(Source data)

BEGIN

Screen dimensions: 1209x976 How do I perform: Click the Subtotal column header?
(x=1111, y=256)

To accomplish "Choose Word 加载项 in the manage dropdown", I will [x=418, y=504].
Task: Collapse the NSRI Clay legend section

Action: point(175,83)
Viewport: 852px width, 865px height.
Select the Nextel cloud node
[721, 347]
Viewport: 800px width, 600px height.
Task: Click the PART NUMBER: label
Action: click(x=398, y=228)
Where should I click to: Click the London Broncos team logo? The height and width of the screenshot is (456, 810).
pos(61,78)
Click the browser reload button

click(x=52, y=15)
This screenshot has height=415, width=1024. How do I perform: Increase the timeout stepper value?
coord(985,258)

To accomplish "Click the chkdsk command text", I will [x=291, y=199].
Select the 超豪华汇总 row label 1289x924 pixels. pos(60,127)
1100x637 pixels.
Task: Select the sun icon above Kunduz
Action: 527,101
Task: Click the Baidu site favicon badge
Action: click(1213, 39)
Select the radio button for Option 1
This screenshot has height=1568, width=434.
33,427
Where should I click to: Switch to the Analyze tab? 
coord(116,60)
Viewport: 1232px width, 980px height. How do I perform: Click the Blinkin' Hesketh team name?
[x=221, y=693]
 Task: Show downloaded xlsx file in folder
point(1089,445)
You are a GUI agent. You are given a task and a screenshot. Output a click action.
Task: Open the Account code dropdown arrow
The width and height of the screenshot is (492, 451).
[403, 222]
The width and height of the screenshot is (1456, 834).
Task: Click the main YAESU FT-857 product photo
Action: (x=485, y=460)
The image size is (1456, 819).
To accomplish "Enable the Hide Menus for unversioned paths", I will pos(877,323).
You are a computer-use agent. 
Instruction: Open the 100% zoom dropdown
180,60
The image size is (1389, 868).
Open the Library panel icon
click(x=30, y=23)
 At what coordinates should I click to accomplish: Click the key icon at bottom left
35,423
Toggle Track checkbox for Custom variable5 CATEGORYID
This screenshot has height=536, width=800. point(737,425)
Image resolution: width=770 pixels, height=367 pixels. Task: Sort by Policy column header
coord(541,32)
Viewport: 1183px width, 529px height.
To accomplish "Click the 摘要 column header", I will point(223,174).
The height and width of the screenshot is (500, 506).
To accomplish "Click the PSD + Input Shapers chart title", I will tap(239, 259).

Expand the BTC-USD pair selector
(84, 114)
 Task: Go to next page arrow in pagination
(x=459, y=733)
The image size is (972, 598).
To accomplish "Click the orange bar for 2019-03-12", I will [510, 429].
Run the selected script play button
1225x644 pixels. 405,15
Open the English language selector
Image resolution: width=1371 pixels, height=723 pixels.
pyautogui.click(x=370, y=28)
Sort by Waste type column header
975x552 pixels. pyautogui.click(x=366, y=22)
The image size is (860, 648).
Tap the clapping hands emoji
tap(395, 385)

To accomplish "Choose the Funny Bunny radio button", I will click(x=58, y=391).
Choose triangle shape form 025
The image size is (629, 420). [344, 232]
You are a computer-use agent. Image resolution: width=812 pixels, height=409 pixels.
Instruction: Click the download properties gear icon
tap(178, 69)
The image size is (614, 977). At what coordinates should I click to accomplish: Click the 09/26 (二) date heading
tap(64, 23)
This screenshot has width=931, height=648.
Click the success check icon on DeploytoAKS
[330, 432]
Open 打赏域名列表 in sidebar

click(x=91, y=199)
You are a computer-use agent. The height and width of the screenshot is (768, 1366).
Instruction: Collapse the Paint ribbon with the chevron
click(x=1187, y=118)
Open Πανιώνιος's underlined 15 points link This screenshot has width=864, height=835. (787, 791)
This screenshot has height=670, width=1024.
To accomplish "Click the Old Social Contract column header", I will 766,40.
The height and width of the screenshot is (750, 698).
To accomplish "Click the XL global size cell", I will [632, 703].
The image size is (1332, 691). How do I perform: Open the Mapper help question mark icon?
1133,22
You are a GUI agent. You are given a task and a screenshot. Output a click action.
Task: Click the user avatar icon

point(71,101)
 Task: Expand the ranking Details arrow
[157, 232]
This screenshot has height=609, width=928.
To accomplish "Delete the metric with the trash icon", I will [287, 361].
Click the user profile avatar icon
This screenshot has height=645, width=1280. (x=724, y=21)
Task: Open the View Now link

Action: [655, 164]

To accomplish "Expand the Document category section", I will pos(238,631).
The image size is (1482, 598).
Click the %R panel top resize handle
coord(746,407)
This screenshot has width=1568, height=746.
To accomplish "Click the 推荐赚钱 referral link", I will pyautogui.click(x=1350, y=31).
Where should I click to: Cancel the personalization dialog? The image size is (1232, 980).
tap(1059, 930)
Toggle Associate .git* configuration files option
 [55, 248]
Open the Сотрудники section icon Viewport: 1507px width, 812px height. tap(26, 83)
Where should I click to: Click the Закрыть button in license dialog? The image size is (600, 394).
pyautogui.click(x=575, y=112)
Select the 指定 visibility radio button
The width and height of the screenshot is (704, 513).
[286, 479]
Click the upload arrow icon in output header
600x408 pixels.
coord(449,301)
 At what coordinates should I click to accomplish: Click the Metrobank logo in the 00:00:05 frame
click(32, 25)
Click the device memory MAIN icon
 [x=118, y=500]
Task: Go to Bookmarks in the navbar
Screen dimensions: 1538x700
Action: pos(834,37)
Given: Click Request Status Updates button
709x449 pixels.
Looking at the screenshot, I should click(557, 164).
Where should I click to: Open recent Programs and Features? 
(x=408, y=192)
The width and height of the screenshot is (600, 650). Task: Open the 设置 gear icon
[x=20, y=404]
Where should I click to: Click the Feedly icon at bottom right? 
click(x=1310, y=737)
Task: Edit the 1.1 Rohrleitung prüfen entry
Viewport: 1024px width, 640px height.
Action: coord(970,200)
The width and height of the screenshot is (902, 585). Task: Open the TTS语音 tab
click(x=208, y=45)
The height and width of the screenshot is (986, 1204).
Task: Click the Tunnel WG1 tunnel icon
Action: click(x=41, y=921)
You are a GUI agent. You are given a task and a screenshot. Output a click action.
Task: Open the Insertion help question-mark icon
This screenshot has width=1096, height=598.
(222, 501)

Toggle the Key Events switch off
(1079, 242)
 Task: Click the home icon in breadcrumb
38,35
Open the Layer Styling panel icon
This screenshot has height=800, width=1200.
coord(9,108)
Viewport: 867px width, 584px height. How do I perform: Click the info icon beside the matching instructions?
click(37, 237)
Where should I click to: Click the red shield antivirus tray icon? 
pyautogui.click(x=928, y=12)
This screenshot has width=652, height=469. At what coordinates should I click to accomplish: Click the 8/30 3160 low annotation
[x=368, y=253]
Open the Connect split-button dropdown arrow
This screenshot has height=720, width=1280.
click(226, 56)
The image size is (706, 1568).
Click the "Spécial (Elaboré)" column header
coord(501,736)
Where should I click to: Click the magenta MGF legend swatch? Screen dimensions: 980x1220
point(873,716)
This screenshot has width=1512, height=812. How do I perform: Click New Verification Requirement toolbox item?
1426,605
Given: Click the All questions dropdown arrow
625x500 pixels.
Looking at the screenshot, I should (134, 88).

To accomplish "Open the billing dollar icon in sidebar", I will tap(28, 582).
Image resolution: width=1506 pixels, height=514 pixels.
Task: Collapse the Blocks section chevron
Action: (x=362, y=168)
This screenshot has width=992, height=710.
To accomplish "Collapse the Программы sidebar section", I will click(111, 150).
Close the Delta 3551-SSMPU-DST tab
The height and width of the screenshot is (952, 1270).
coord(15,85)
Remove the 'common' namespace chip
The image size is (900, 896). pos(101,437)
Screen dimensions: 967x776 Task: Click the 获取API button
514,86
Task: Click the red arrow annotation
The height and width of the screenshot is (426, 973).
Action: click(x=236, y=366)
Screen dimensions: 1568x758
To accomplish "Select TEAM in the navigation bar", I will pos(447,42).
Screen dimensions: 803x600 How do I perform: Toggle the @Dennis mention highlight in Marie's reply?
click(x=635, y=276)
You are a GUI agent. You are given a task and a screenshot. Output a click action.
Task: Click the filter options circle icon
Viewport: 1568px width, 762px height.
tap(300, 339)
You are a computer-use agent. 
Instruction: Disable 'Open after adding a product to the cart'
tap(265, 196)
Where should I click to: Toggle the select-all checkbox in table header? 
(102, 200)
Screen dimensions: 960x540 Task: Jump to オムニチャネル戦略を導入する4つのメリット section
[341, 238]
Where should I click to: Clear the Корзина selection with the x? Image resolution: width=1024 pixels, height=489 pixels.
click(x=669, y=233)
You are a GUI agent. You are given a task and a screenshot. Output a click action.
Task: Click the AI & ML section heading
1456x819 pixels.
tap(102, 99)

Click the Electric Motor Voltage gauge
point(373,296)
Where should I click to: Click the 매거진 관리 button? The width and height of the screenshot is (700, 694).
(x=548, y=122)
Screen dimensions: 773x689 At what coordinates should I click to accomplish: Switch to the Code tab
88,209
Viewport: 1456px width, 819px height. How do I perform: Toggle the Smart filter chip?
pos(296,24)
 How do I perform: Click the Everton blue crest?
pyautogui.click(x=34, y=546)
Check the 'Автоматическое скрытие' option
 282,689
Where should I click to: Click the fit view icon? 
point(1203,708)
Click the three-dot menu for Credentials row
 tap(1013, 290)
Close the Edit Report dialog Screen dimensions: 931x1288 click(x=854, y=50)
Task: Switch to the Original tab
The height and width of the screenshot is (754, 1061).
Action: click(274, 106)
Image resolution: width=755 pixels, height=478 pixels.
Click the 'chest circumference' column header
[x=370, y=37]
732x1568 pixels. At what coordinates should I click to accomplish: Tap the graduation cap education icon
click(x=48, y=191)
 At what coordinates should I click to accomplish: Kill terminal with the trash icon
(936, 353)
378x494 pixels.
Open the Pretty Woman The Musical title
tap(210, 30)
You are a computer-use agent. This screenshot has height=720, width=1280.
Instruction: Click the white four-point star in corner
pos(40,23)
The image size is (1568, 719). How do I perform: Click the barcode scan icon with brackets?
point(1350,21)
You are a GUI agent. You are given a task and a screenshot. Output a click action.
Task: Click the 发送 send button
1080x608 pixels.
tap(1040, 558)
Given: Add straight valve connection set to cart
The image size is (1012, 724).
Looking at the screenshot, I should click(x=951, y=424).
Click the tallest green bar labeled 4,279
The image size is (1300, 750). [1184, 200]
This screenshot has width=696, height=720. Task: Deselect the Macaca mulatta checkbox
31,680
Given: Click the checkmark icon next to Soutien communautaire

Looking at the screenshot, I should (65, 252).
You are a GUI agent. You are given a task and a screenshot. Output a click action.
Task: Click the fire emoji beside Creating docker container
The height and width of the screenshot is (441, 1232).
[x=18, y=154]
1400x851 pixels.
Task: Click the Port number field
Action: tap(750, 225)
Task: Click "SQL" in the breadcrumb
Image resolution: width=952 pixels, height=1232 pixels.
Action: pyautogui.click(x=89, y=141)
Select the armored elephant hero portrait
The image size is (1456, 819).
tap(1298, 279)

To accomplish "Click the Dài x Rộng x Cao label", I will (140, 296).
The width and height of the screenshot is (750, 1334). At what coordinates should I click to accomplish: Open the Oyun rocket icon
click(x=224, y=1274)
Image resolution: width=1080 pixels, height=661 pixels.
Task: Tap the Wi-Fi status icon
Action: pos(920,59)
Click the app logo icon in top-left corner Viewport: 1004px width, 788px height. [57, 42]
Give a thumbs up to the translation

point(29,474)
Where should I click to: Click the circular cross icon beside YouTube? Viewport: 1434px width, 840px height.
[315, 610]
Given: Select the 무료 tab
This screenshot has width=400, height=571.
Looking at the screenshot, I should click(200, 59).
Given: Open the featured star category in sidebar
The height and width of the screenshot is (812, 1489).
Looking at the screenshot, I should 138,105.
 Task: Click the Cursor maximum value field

END

The word "Edit" appears in some lines above. Return every one of those lines.

Solution ::
Task: Edit the 1.1 Rohrleitung prüfen entry
Close the Edit Report dialog Screen dimensions: 931x1288 click(x=854, y=50)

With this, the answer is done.